I would second Michael Flatter's comments and request, at a minimum.


  1. I've always wondered why catholics think JP2 and Benedict are so great. What did they do to stop the spread of liberalism in the catholic church?

    If Martin Luther or John Calvin held the Assisi event or kissed the Koran it would be exhibit A in Mark Shea or Dave Armstrong's bag of tricks.

    1. Steve, sort of like "my country right or wrong". It doesn't matter who the pope is, just so that there's a pope.

  2. I suppose, but the cult of personality that grew up around JP2 is just weird. During his life he was portrayed as "the great" and you'd think that this guy, who was never in the first rank of European theologians or philosophers was the greatest philosopher, theologian, statesman and churchman ever.

    1. I think the mystique of having come of age in eastern Europe helped. He was one of the younger movers at Vatican II, having been a young bishop at the time. He made significant contributions to Gaudium et Spes and Lumen Gentium. He also wrote a work "Love and Responsibility" that was very influential thinking in the crafting of Humanae Vitae. So where he was "a leading thinker" was in the conservative wing of Vatican II.
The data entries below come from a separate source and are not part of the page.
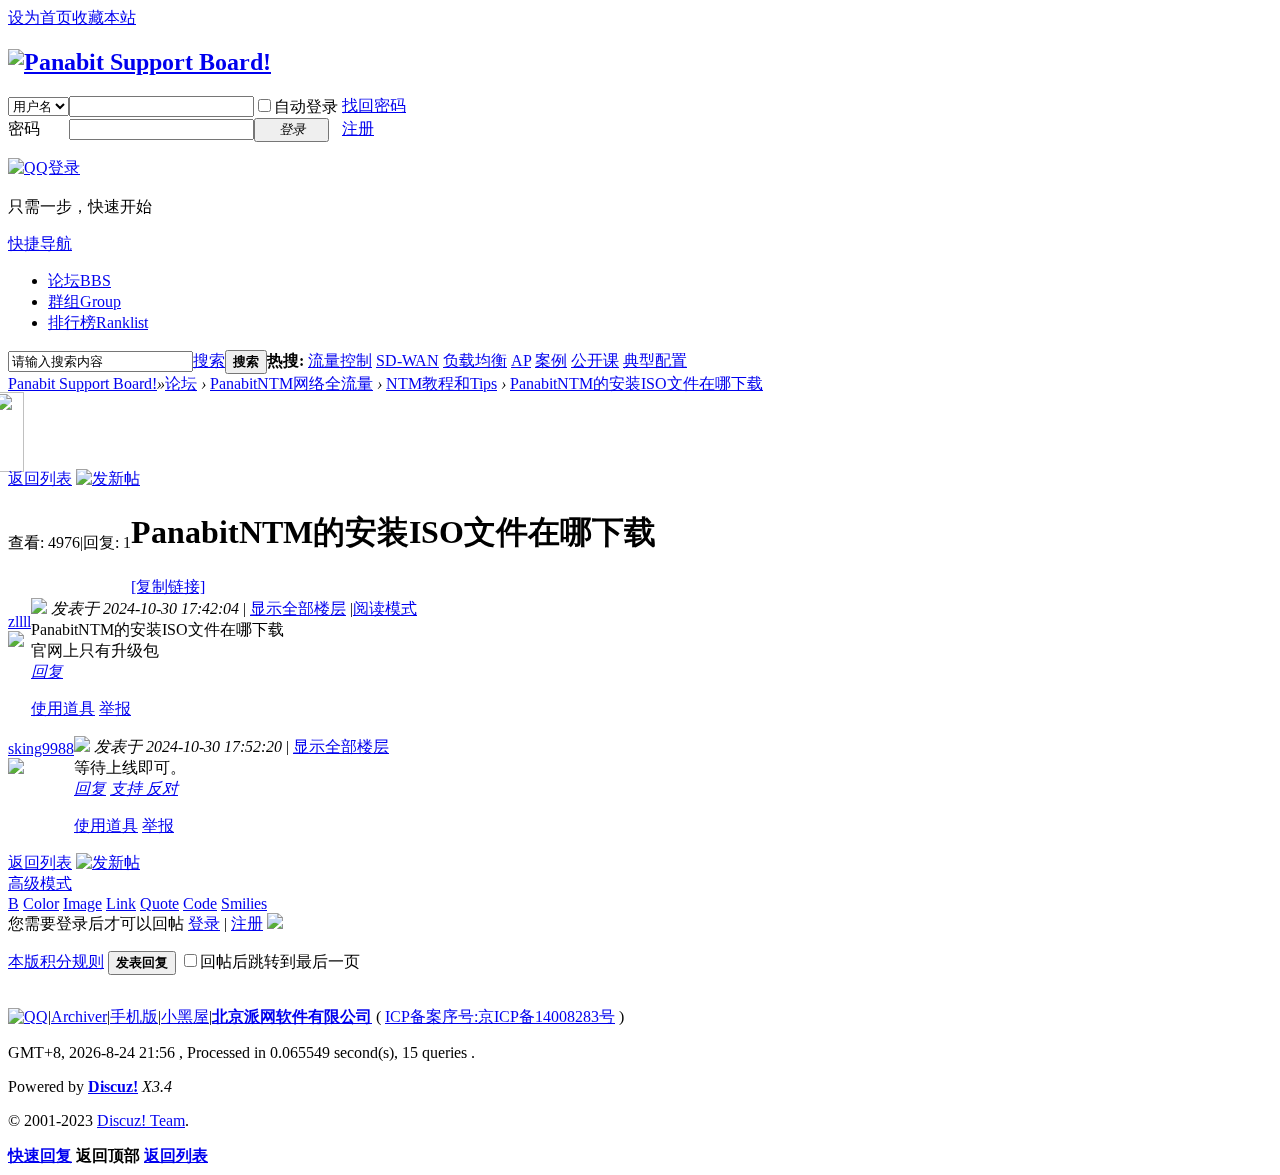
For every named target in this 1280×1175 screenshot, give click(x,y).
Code (200, 903)
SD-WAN (407, 360)
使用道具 (63, 708)
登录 (204, 923)
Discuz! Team (141, 1120)
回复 (47, 671)
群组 (84, 301)
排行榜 (98, 322)
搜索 (209, 360)
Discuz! (113, 1086)
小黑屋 (185, 1016)
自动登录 (306, 106)
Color (41, 903)
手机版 (134, 1016)
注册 (358, 128)
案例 (551, 360)
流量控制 (340, 360)
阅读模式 (385, 608)
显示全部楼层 (298, 608)
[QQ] (28, 1016)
    2. If you ever get a chance, read the series of books by Dormann, Pope John Paul 2's Theological Journey to the Prayer Meeting of Religions in Assisi. I'm not an expert on the technical aspects of Catholic theology, but from Dorman's perspective JP2 was not all that orthodox. (Dormann does have a tendency to take everything JP2 wrote in the worse possible light.)

      Ratzinger was conveniently out of town during the first Assisi event, but then as pope praised JP for it and, if I recall correctly, held one of his own.

    3. Thanks for the recommendation Steve -- I've put it on my wish list, although with JPII now being dead and all, he's not going to be a high priority ;-)

  3. John, off topic but I was poking around Dave Armstrong's site. Dave thinks that Raymond Brown was a "dissident." When asked if it's true that Brown was placed twice on the Pontifical Biblical Commission by two different popes, Dave professed not to know.

    Incidentally, there is nothing about what Ratzinger said which Dave quotes which proves that Brown's historical-critical approach is frowned upon by the church. I've read that Ratzinger quite admired Brown.

    1. Steve, I'm not sure where I saw it, but I think in his "Critical Reading of the Bible", Brown called himself a centrist. For a time I was taking private Greek lessons from someone who had met Brown at some Cripture conferences, and he said that Brown was a devout priest who always observed Roman Catholic practices (Mass on Sundays, no meat on Fridays, etc.) whenever he saw him. He said that Brown's method involved pushing as far as he could using critical scholarship, while not going beyond the boundaries of Catholic doctrine. That was pretty much what he was tasked with doing. It was his job. And that's not a job description that's out of line for Roman Catholic theologians.

    2. Brown often called himself a centrist and that was part of his game, something that someone (in a different context) called "seizing the rhetorical middle." Put Bultmann on the left and a rather wooden literalist on the on the right and who wouldn't want to agree with you?

      Incidentally, Ratzinger approved this catholic document on Scriptural interpretation with its rather ham-handed critique of "fundamentalism." I've read that this section was written by Brown.

      Used "critically," Brown's books have value.

    3. Steve, I agree, Brown's books have real value. Especially given that he has explored some topics relating to Roman Catholicism (i.e. "Antioch and Rome") that touch on Roman claims, in ways that Protestants have not done.